The study identified 303 patients with stage IV NSCLC. Of those 303 patients, 206 received chemotherapy and 97 were offered palliative radiation or supportive care (Figure 1). Of the 206 patients given chemotherapy, 69 were treated with a single agent and 137 received double-agent chemotherapy. In 3 patients, CRP data were missing. The remaining 134 patients who had received 2 cycles of therapy and whose records had no missing data were analyzed.

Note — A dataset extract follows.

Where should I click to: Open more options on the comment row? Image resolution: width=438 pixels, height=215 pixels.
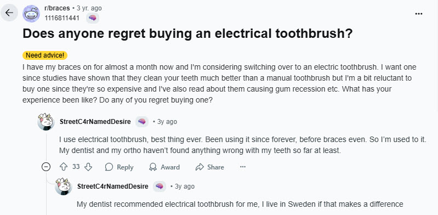point(243,167)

Table 2 shows the characteristics of the patient cohort. Mean age was 62 years (range: 31–83 years). Most had adenocarcinoma, a good PS, and no weight loss. Sites of metastases included lung, lymph nodes, bone, liver, and adrenal glands. The group included 65 ex-smokers (48%) who had quit more than 1 year before diagnosis, 40 patients (30%) who were still smoking at the time of diagnosis, and 29 never-smokers (22%). The most common treatment regimens were carboplatin–gemcitabine and carboplatin–paclitaxel.

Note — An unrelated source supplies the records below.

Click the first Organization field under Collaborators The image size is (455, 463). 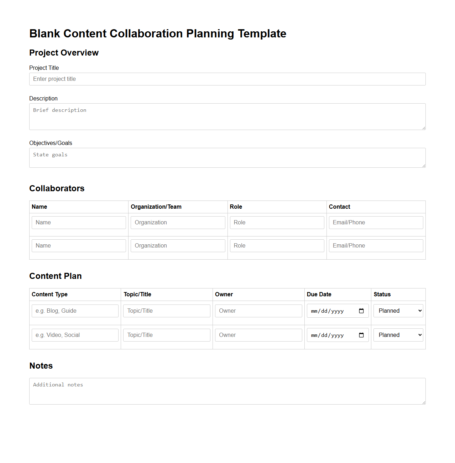(x=177, y=222)
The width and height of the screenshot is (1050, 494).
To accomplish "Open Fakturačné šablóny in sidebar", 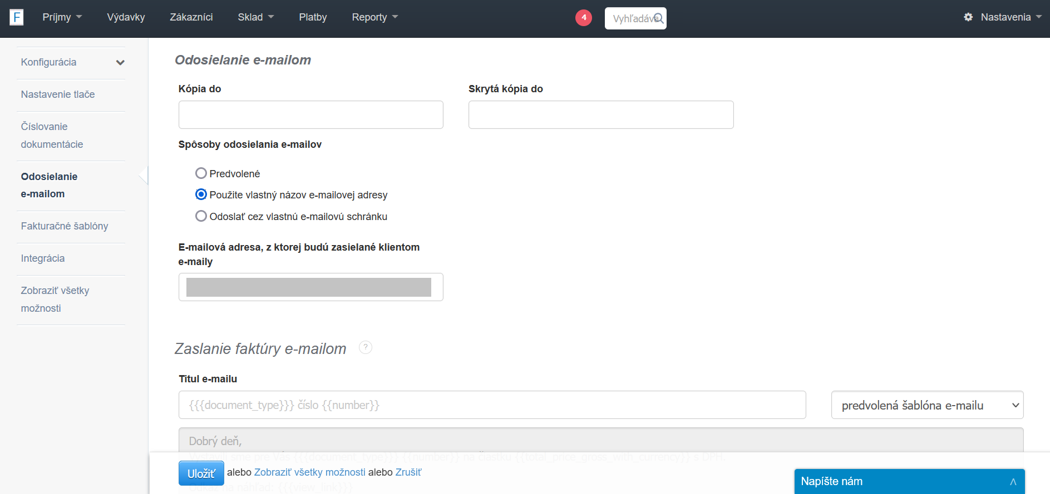I will [x=65, y=226].
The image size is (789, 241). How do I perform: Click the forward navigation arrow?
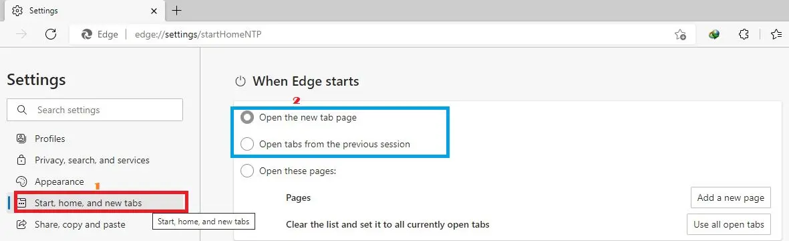[21, 34]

Most patients had normal hemoglobin, albumin, and lactate dehydrogenase levels. The median CRP concentration before chemotherapy was 13.2 mg/L. In 77 patients (57%), CRP exceeded 10 mg/L. Median WBCs were 9.4×109/L. Before chemotherapy, WBCs were elevated in 39 patients (29%).

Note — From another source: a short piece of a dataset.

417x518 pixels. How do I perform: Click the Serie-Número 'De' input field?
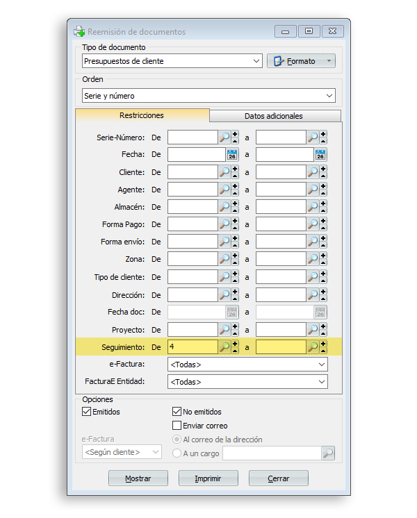(193, 137)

We calculated the PI for each patient based on binary CRP and WBC values. In 46 patients (34%), the PI was 0; in 60 (45%), the PI was 1; and in 28 (21%), the PI was 2. We observed no association of PI with age or ECOG PS (Table 3); however, significantly more men, smokers and ex-smokers, and patients with a weight loss of 5% or more were in the PI 2 group.
After 2 cycles of chemotherapy, 41 patients (31%) were found to have progressive disease. The PI and progression (Table 4) were weakly positively correlated (χ2 = 0.233; p = 0.007). In the logistic regression analysis, the PI was the only significant predictor of progression. Age, sex, ECOG PS, cancer stage, and smoking status were nonsignificant (Table 5).
Median follow-up was 10.3 months (range: 2.69–41.87 months). At the time of censoring, 86 patients (64%) had died. Overall median survival was 11.9 months [95% confidence interval (CI): 9.9 to 13.8 months]. Median survival for the PI 0 group was 20.0 months (95% CI: 9.50 to 30.5 months); for the PI 1 group, it was 10.4 months (95% CI: 8.3 to 12.5 months); and for the PI 2 group, it was 7.9 months (95% CI: 4.2 to 11.7 months; p < 0.001; Figure 2).
Univariate analysis identified CRP and WBCs as significant prognostic factors in addition to PS. We observed no interaction between CRP and WBCs. When CRP and WBCs were combined into the PI, the effect was even stronger.
In a multivariate analysis, using the backward logistic regression method in a Cox model with all the variables of interest included, only the PI retained significance (hazard ratio: 1.57; 95% CI: 1.2 to 2.14; p = 0.004). The hazard for death was 2.5 for PI 1 and 3.9 for PI 2.

4. DISCUSSION

To our knowledge, this is the first prospective study aimed at evaluating the predictive value of pretherapeutic inflammatory markers in NSCLC.
We found that, combined into a PI, elevated plasma CRP and WBCs at the time of NSCLC diagnosis are independently associated with disease progression in response to 2 cycles of first-line treatment and with shorter overall survival in advanced NSCLC. A lower PI score was associated with a reduction in the probability of disease progression after chemotherapy. The hazard for death was elevated by a factor of 2.5 for the PI 1 group and by a factor of 3.9 for the PI 2 group as compared with the PI 0 group. The development of the PI provides improved prediction accuracy for progression after 2 cycles of first-line treatment.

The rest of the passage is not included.